Exercise directions |
Every line from the one with "[Canlı Mobese izle] (148, 46)" to the end of the entries, both included, is to be copied exactly; the other lines stay out.

Dataset entries
++++++++++++++++++++

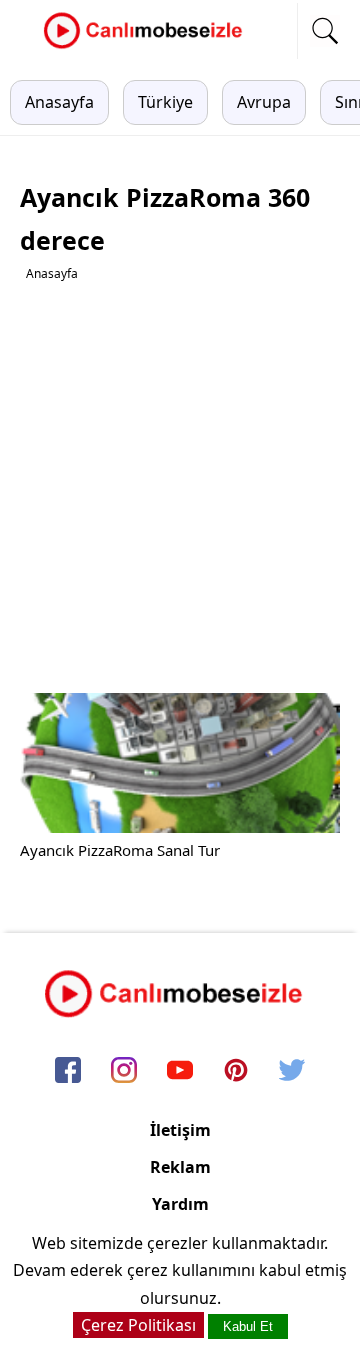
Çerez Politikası (138, 1325)
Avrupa (264, 102)
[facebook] (68, 1071)
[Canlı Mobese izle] (148, 46)
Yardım (180, 1204)
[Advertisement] (180, 488)
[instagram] (124, 1071)
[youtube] (180, 1071)
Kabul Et (248, 1326)
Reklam (180, 1167)
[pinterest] (236, 1071)
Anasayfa (59, 102)
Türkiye (165, 102)
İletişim (180, 1130)
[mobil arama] (325, 31)
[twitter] (292, 1071)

++++++++++++++++++++

Answer section |
[Canlı Mobese izle] (148, 46)
Yardım (180, 1204)
[Advertisement] (180, 488)
[instagram] (124, 1071)
[youtube] (180, 1071)
Kabul Et (248, 1326)
Reklam (180, 1167)
[pinterest] (236, 1071)
Anasayfa (59, 102)
Türkiye (165, 102)
İletişim (180, 1130)
[mobil arama] (325, 31)
[twitter] (292, 1071)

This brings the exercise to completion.